Keep an eye on your pipes, gutters, gullies and your roof.
- If you discover a frozen pipe, don’t wait for it to burst. Turn off your water supply and then slowly thaw the affected pipe by introducing gentle heat to the area e.g. by using a hairdryer, space heater or hot water bottle. Do not attempt to thaw the pipe with a blow torch or other open flame.
- If the worst happens and you do have a burst pipe, turn off the water supply at the stopcock and try to catch any excess water in a bucket or other container. Do not use any electrics if you believe they may have been affected by the escaping water. You will need to have these checked by a professional electrician.
- Unfortunately, slips and trips can happen, particularly when there is ice and snow on the ground.
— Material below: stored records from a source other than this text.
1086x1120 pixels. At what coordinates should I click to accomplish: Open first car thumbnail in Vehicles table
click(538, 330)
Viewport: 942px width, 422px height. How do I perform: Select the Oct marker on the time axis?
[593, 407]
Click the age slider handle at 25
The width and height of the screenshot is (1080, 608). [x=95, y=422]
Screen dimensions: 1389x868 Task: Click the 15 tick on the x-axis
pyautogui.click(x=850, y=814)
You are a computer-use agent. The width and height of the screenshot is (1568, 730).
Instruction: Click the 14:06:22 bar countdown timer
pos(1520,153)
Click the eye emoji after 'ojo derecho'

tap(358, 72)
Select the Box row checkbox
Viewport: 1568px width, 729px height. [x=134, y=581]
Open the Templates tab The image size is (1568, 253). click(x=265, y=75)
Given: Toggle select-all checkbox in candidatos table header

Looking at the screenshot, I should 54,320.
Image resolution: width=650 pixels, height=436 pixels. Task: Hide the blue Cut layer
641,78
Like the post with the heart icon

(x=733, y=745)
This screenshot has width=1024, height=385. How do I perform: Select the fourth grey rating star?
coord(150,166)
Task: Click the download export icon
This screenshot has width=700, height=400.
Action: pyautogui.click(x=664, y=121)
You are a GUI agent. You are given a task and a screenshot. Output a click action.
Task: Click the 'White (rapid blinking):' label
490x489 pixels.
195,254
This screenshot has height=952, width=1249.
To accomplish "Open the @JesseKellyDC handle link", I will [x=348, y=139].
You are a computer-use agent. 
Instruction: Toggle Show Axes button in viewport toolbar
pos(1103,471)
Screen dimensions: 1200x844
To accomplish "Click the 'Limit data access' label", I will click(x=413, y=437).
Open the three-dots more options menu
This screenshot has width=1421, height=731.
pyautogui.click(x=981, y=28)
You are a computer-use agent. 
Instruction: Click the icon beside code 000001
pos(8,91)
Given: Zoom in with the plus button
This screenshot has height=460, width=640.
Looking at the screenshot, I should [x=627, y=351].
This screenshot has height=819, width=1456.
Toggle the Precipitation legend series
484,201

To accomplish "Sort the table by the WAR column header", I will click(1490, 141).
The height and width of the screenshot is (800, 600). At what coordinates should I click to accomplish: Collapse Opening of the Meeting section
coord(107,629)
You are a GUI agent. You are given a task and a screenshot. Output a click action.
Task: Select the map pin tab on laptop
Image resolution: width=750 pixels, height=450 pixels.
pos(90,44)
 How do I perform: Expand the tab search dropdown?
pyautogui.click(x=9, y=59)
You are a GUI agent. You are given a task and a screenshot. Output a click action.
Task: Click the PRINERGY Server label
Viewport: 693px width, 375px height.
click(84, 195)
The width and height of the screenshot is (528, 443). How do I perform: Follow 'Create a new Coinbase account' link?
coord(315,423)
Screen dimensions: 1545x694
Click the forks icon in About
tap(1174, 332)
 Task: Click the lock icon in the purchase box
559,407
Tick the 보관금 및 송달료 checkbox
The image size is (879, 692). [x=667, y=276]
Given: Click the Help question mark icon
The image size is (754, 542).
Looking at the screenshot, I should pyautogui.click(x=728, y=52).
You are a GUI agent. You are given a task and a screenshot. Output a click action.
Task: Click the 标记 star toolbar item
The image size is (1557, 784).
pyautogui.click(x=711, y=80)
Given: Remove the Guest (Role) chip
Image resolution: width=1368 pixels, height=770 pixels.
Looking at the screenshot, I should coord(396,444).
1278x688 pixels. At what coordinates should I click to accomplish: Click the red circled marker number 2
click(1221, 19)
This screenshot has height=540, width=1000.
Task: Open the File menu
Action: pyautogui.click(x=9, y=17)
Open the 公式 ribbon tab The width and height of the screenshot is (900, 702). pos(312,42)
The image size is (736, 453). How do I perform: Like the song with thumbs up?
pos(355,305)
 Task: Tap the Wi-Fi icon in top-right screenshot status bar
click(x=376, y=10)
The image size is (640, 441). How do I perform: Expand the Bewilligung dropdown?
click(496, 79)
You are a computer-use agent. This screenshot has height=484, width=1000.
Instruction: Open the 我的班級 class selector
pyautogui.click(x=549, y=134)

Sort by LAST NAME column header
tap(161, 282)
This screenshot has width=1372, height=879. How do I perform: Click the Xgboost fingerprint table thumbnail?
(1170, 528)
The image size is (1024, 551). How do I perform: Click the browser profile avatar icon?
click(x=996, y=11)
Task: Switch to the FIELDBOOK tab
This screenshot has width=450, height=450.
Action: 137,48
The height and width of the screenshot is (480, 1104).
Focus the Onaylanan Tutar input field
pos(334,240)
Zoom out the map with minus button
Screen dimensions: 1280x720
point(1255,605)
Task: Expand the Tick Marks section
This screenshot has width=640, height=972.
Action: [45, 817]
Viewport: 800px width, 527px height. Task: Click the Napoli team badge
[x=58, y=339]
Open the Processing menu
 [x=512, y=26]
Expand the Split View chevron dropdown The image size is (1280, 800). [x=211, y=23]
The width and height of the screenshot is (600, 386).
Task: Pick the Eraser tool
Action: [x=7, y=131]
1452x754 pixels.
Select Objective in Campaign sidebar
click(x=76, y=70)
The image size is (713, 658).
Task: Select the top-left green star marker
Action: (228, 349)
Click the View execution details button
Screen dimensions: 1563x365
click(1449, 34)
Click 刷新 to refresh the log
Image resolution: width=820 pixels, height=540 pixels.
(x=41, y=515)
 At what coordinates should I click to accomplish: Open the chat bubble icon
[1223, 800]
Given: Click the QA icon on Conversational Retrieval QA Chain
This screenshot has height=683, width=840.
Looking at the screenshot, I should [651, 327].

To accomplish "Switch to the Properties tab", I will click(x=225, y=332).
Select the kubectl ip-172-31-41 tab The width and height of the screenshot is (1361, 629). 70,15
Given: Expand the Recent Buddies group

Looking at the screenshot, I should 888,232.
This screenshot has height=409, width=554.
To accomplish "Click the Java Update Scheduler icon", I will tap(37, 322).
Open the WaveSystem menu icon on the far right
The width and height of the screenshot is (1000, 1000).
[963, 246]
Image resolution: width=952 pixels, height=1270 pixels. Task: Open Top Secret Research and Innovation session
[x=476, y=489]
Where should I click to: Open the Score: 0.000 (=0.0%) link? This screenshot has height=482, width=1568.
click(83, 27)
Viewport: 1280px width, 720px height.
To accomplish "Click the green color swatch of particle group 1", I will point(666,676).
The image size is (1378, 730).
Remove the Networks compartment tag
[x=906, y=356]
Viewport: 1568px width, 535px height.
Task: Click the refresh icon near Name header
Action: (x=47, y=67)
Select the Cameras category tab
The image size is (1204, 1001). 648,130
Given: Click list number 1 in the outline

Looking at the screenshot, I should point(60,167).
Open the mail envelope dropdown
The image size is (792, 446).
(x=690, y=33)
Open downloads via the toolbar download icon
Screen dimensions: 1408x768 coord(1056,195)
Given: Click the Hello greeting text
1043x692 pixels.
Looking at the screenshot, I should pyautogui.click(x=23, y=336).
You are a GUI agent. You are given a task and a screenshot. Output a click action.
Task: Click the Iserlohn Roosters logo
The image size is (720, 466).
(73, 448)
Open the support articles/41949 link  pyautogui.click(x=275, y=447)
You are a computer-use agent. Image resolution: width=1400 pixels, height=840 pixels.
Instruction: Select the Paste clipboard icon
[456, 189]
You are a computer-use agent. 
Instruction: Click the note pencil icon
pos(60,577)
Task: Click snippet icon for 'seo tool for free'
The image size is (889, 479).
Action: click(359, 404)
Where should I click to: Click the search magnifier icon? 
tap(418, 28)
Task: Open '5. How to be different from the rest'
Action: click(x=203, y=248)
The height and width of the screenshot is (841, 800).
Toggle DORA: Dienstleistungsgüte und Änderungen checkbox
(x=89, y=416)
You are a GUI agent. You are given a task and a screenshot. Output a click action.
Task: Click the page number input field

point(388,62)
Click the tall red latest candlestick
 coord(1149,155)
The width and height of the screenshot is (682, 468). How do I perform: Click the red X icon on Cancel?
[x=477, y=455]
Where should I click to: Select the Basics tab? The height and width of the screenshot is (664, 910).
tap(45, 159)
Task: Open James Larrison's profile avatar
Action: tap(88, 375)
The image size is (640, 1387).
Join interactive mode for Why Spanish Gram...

You should take actions that are ‘reasonable in the circumstances’. This can include ensuring that entry and exit routes are kept free of anything which may cause a person to slip and taking preventative measures, such as clearing and gritting paths.
- Temporary heaters should not be left unattended for long periods or used when the building is unoccupied, and should never be moved once they have been switched on.
- You should also check for damaged seals on the windows, if there are gaps, water may be let in which could cause the frame to swell, jam or rot.
- Ensure any overhanging trees or foliage are cut back to prevent possible damage to the property by storm winds.
- For those really terrible days when you don’t want to leave the house, it’s good to have your cupboards stocked so you don’t have to. Tins and frozen food will last a long time and prevent you from having to venture out in unsavoury weather conditions.
- Check on elderly or vulnerable neighbours.
- If you are going away for an extended break, drain down and shut off your water system, and ask somebody to check on your property regularly.
Paul Collins, Head of Risk Services at Ecclesiastical Insurance Ireland, said:
“We know the impact that extreme weather conditions can have on our customers, and this is a timely reminder for them to take steps to prepare for the winter. Every year we take calls from people who have suffered damage to their property as a result of
cold weather. The repairs can be costly and cause a huge amount of disruption. Some of the steps customers can take include carrying out simple visual checks of the property to identify issues such as overgrown vegetation, loose roof materials, damaged guttering, or blocked rainwater gullies and allow simple maintenance measures to be put in place.
Careful maintenance and risk management can help prevent property damage and/or injury during the winter months. Protect yourself and your property this season and reach out to an expert if you have any questions”.